On peut être un peu perdu face à la singularité de la tâche. On peut aussi se replier sur la méthode, se "retayloriser" dans une démarche gestionnaire pourtant repérée relativement stérile (même si elle a fait les beaux jours d'un management mécaniste du 20e siècle). On peut aussi solliciter un accompagnement pour agrandir, élargir son regard et mieux voir le potentiel de son organisation, les voies de libération des espaces (conseil cognitif). Cette démarche s'avère particulièrement fructueuse.

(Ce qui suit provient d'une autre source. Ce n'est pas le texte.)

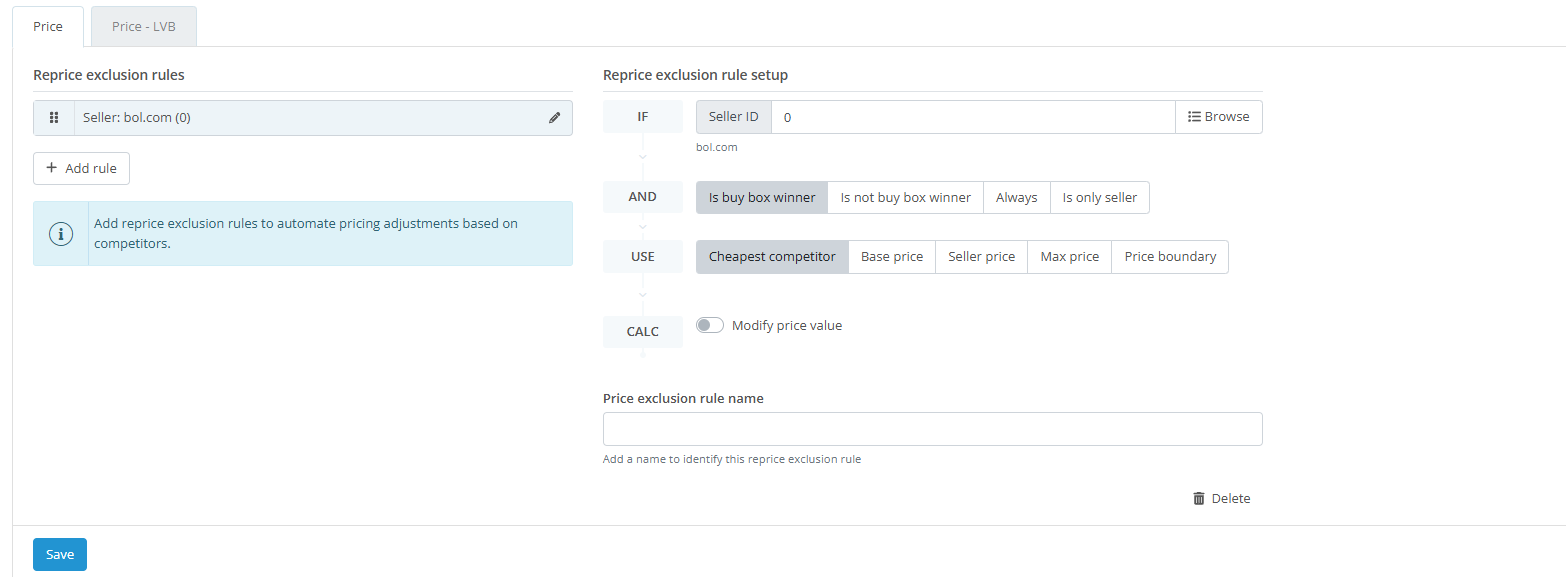Image resolution: width=1566 pixels, height=577 pixels.
Task: Click the drag handle icon on bol.com rule
Action: pos(54,118)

Ceci nous indique que le développement d'un management productif ne dépend ni de techniques, ni de procédure, ni de méthode, mais de son regard et de sa conscience, de la manière dont on considère l'organisation et les personnes qui la composent. Tout est bien une question de posture au service d'une finalité.
Jean-Marc SAURET
Publié le mardi 31 mai 2016

* Herbert Marcuse (1898-1979) est un sociologue américain, membre de l'École de Francfort avec Theodor Adorno et Max Horkheimer, auteurs jugé marxo-freudien de "l'Homme unidimentionnel" et "Eros et civilisation"
** Sumantra Ghoshal (1948-2004) est un économiste sorti du célèbre Massachusset Institut of Technologie, professeurs de Organisational Behavior (management des personnes) à l'INSEAD à Fontainebleau, puis à la London Business School.